Over time, as votes accumulate across all of a critic's reviews, we recompute their accuracy multiplier using a Bayesian-smoothed formula:

accuracy = 0.10 + ((agrees + 5) / (total_votes + 10)) × 1.90

The “+5” and “+10” are pseudo-counts — a statistical technique that prevents wild swings on small sample sizes. With zero votes, the formula evaluates to exactly 1.05 (neutral). As real votes accumulate, the multiplier converges: consistent community agreement pushes it toward 2.0; consistent disagreement pulls it toward 0.10.

This is a long-game system. A reviewer's multiplier is computed across all their votes across all movies — not per film. Their track record determines their weight in future aggregations.

What Voting Cannot Do

This is the important part. Voting is more constrained than it might appear.

Votes affect weight — not the score itself. When you vote on a review, you are influencing how much that reviewer's future scores are trusted. You are not changing the numerical score they gave. If a critic gave 3/5, that 3/5 is fixed. What changes is how much that 3/5 pulls on the weighted average.

You cannot target a single movie through voting. Votes are cast on reviews, not movies. A reviewer's accuracy multiplier is the aggregate of their votes across all movies they have ever reviewed. Downvoting every one of a critic's reviews for a single film you disliked does not isolate the effect to that film — it moves their weight globally, across the entire catalogue. This makes surgical manipulation of a single movie's score through voting extremely difficult.

One vote per review, per IP address. The voting system enforces one vote per (review, IP address) pair. You can change your vote from agree to disagree (or vice versa), but you cannot stack multiple votes from the same connection. Your IP is stored as a one-way SHA-256 hash — we can enforce the deduplication constraint without ever logging your actual IP.

Bayesian smoothing resists early manipulation. Because the formula adds 5 pseudo-agrees to 10 pseudo-total-votes before any real votes are counted, the first vote a reviewer receives does not dramatically move their multiplier. Influence is earned through sustained community signal across many reviews — not one viral incident where a fanbase piles on a review they disagreed with.

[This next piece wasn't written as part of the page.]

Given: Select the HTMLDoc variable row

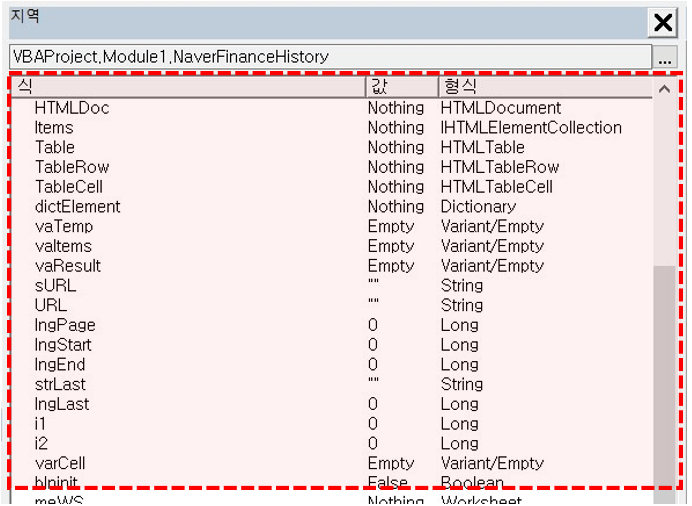Looking at the screenshot, I should pyautogui.click(x=331, y=108).
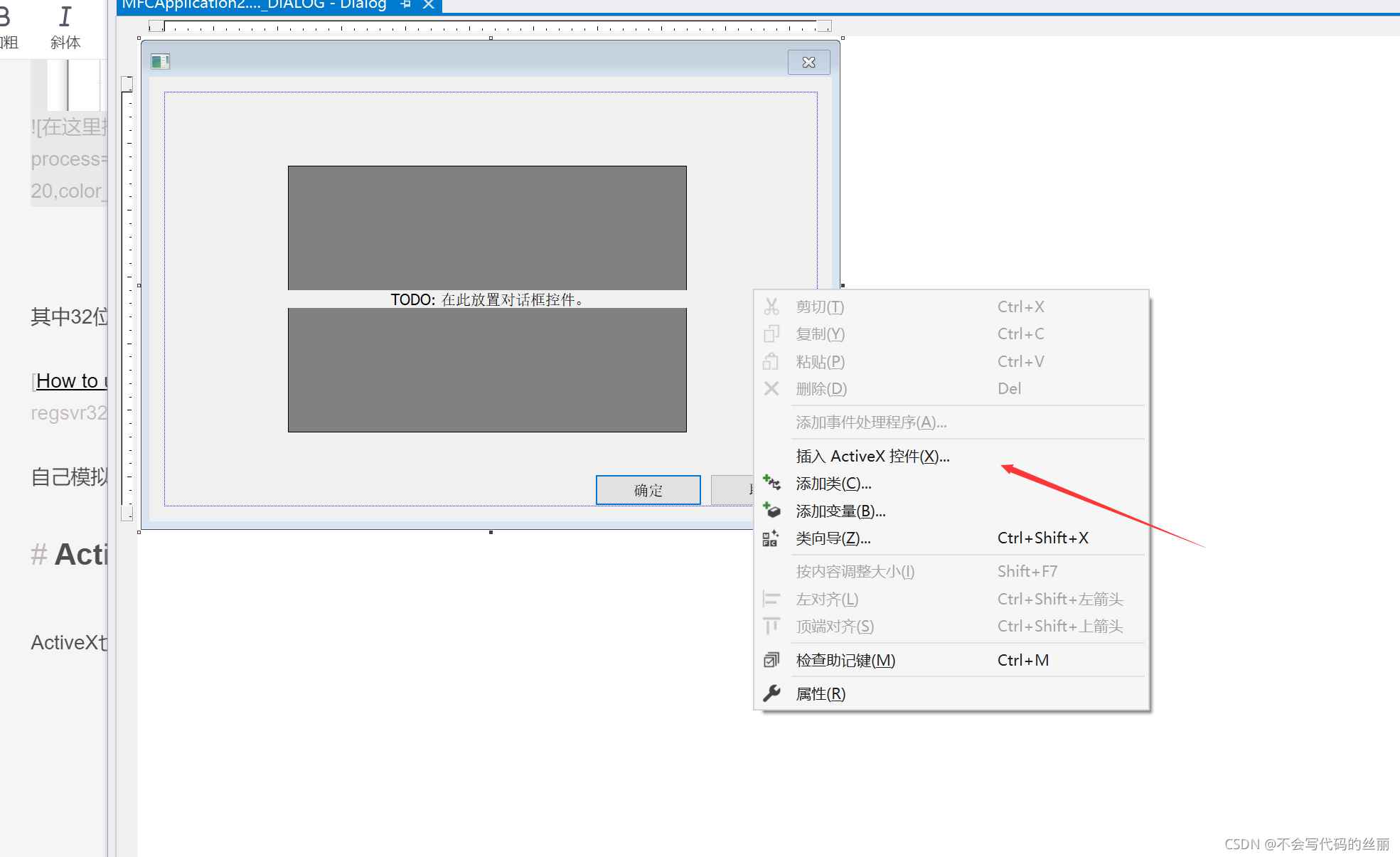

A downvoted reviewer cannot be silenced. Even a reviewer whose multiplier falls to the floor (0.10) still contributes to the aggregate. Their scores count at one-twentieth of the weight of a trusted reviewer — but they count. No vote total can remove a review from the calculation entirely. This is intentional: it prevents a majority from silencing a dissenting critic whose take may ultimately prove correct.

What This Looks Like in Practice

A critic who calls every film a masterpiece gets disagree-voted consistently. Over time their multiplier falls, and their inflated scores carry less and less weight. The community naturally corrects for chronic over-enthusiasts.

A critic known for nuanced takes that the community agrees with accumulates a high multiplier. When they call a film average, that assessment has more pull on the final score than an equivalent review from an unvalidated source.

A film's fanbase cannot flood one critic's review with downvotes to inflate the aggregate score. They would have to downvote every one of that critic's reviews across all films — which, even if sustained, only reduces the critic's weight rather than removing them from the calculation.

The Score Is a Living Number

The TollyPrema Score updates as new reviews are added and as the community votes on existing ones. It is recomputed dynamically from the underlying data — there is no cached or locked-in number. This means a film's score can move over time, and we believe that is correct behaviour: the critical consensus on a movie is not fixed on release day.

Our goal is a number that becomes more trustworthy the more the community engages with it — not a static star rating that reflects whoever reviewed it first.